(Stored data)
--- START ---
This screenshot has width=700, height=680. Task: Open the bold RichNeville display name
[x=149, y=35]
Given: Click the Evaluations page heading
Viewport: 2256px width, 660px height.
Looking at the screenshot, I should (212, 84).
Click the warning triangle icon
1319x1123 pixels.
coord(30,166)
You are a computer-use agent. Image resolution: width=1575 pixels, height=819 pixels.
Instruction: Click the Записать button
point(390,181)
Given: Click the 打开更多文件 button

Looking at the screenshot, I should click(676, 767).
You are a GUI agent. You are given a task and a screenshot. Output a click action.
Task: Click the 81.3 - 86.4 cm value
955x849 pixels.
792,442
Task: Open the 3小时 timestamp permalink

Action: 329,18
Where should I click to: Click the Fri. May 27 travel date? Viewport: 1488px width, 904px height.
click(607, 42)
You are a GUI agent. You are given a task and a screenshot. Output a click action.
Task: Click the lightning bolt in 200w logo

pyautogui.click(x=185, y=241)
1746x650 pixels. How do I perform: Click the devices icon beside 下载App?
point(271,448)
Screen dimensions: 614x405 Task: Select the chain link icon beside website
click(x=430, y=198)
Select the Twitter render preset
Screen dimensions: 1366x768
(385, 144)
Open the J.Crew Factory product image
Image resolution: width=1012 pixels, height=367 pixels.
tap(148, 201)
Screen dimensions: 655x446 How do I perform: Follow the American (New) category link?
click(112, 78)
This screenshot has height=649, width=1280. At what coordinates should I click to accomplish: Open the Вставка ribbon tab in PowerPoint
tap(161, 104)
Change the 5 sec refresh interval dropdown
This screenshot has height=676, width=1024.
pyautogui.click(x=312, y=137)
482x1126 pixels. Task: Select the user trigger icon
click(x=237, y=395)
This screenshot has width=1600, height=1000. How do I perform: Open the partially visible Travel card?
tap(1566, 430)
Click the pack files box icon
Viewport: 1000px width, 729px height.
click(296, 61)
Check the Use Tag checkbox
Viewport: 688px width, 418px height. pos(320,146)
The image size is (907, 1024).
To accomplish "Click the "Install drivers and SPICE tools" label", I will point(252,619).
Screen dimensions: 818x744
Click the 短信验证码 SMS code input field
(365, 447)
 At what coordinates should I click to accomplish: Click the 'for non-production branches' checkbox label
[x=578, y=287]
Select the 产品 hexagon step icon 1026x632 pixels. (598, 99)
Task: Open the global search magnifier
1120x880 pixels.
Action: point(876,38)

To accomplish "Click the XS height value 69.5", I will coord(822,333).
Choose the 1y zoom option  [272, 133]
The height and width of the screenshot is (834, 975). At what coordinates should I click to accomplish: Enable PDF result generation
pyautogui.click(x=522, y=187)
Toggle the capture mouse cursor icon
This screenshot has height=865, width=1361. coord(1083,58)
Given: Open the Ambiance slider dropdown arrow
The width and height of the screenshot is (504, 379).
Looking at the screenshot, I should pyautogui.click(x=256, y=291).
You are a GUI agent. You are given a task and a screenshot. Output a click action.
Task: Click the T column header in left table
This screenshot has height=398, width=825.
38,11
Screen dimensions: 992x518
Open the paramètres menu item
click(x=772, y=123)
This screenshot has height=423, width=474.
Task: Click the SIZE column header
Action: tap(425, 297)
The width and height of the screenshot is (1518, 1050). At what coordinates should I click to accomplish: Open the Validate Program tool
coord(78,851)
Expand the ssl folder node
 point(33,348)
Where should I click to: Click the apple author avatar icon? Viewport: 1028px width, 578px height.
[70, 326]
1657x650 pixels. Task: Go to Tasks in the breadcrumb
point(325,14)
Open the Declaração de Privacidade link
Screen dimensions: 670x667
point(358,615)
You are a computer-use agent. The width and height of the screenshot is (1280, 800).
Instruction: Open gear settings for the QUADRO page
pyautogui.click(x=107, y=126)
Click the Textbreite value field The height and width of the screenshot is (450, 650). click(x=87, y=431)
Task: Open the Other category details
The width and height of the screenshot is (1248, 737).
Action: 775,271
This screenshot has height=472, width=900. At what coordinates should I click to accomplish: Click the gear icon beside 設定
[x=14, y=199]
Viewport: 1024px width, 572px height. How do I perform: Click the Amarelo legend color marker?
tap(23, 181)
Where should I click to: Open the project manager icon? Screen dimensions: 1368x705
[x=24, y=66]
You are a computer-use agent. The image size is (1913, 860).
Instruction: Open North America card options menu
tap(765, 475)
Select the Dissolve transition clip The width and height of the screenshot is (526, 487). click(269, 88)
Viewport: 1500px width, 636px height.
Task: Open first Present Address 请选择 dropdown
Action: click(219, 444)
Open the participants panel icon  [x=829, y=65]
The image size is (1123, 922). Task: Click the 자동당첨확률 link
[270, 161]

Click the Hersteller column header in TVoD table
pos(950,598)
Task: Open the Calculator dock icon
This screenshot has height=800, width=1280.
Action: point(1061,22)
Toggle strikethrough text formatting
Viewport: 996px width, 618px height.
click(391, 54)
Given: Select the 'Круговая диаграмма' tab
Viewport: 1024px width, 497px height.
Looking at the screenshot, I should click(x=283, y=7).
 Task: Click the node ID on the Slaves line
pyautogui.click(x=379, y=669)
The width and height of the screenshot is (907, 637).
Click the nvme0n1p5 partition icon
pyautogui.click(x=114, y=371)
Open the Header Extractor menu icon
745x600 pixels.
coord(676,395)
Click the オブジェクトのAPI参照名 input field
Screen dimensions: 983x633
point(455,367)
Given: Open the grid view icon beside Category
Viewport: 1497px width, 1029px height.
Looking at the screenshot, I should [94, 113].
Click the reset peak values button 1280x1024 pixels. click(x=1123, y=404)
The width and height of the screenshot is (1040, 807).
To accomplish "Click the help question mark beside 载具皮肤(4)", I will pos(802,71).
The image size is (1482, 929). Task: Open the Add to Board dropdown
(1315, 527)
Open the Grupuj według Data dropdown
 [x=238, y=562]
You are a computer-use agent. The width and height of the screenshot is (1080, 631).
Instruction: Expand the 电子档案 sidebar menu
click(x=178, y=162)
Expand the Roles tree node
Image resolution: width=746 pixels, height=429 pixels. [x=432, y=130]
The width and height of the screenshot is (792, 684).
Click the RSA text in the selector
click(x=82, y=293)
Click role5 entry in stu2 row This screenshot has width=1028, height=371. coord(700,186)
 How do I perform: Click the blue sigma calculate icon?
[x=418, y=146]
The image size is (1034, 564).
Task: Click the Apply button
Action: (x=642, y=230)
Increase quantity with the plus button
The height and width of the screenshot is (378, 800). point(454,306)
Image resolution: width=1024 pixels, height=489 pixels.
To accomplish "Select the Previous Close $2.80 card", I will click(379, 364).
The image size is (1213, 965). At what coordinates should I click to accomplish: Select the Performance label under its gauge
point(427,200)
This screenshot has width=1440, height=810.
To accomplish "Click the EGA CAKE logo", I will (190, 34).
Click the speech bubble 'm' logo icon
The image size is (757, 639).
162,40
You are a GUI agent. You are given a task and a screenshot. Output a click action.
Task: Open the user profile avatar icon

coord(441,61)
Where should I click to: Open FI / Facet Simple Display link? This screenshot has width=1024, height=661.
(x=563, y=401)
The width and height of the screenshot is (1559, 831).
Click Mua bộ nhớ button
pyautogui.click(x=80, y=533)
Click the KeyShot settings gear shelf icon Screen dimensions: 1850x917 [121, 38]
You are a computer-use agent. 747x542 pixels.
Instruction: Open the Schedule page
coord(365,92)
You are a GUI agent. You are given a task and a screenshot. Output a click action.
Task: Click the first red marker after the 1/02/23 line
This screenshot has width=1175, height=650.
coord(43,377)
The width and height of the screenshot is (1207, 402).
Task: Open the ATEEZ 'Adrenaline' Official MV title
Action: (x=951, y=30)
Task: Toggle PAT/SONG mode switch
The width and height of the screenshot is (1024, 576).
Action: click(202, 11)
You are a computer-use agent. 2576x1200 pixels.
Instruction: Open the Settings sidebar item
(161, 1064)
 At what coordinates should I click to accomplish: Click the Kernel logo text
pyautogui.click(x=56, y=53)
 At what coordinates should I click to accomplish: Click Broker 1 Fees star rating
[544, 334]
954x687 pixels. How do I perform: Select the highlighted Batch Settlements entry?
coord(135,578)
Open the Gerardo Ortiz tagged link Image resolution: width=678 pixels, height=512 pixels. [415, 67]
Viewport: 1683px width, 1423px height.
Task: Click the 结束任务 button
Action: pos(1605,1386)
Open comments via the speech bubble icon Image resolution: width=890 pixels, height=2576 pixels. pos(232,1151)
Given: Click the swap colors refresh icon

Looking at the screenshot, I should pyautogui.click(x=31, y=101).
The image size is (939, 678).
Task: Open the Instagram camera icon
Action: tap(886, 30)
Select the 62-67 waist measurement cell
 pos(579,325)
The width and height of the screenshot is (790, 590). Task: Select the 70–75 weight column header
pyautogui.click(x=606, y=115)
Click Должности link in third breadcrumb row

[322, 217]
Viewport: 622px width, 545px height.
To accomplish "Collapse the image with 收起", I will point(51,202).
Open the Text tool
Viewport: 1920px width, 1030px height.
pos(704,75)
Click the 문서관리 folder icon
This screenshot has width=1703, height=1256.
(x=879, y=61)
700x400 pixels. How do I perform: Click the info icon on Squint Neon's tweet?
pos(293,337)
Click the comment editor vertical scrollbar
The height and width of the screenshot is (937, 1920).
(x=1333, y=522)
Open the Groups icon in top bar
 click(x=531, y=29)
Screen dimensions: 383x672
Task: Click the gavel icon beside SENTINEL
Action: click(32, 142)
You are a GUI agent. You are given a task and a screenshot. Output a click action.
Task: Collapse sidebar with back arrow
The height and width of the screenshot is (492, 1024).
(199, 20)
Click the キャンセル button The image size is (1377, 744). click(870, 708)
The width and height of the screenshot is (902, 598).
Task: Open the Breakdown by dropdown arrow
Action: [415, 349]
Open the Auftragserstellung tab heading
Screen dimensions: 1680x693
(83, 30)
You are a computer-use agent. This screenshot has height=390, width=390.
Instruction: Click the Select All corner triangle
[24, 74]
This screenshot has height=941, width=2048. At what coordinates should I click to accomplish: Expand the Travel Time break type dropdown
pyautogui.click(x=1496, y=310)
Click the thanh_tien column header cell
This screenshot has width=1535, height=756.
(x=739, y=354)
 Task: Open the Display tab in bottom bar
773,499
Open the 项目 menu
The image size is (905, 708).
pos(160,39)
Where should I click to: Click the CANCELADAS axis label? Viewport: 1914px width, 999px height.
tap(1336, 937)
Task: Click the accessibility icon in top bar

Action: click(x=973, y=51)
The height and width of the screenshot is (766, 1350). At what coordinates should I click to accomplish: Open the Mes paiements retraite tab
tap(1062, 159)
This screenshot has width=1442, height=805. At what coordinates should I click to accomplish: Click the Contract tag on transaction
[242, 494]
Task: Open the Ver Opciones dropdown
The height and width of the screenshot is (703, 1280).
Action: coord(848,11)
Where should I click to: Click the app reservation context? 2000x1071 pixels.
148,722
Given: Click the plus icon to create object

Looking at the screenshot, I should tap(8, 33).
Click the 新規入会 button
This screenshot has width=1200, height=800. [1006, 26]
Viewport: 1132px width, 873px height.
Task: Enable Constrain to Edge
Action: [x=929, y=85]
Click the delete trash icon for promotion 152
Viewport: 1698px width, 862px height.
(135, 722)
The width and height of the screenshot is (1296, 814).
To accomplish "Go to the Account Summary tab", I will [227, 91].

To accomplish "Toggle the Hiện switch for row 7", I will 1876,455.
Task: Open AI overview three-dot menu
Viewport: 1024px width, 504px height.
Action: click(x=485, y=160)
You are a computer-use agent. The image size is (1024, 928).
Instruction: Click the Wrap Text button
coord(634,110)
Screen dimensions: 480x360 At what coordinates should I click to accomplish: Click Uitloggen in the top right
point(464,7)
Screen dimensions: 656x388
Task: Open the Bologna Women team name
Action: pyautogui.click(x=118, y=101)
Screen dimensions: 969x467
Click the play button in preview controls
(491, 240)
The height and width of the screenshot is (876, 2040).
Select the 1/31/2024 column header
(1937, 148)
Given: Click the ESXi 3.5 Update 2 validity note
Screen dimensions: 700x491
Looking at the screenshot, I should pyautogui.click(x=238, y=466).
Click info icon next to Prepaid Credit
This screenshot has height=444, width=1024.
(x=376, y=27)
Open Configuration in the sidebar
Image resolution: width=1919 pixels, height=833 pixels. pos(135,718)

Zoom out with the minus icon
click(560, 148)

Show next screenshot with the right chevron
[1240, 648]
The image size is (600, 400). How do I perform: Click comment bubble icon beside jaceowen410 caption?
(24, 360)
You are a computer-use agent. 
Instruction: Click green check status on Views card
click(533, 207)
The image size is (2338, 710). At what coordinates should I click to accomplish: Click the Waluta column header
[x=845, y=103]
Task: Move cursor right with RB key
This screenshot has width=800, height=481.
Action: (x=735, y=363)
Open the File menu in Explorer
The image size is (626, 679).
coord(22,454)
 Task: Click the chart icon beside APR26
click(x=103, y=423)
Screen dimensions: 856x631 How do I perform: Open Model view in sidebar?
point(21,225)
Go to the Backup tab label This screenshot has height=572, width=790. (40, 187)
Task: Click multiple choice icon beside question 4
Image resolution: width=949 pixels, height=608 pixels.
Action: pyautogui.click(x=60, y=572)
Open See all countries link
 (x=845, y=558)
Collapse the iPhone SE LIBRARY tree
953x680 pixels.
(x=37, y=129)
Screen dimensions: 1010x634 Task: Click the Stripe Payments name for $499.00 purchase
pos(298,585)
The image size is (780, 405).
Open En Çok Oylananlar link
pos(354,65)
--- END ---
Of the entries above, repeat exactly the lines from the line with "Click info icon next to Prepaid Credit" through the line with "Task: Move cursor right with RB key", both of them included.

Click info icon next to Prepaid Credit
This screenshot has height=444, width=1024.
(x=376, y=27)
Open Configuration in the sidebar
Image resolution: width=1919 pixels, height=833 pixels. pos(135,718)

Zoom out with the minus icon
click(560, 148)

Show next screenshot with the right chevron
[1240, 648]
The image size is (600, 400). How do I perform: Click comment bubble icon beside jaceowen410 caption?
(24, 360)
You are a computer-use agent. 
Instruction: Click green check status on Views card
click(533, 207)
The image size is (2338, 710). At what coordinates should I click to accomplish: Click the Waluta column header
[x=845, y=103]
Task: Move cursor right with RB key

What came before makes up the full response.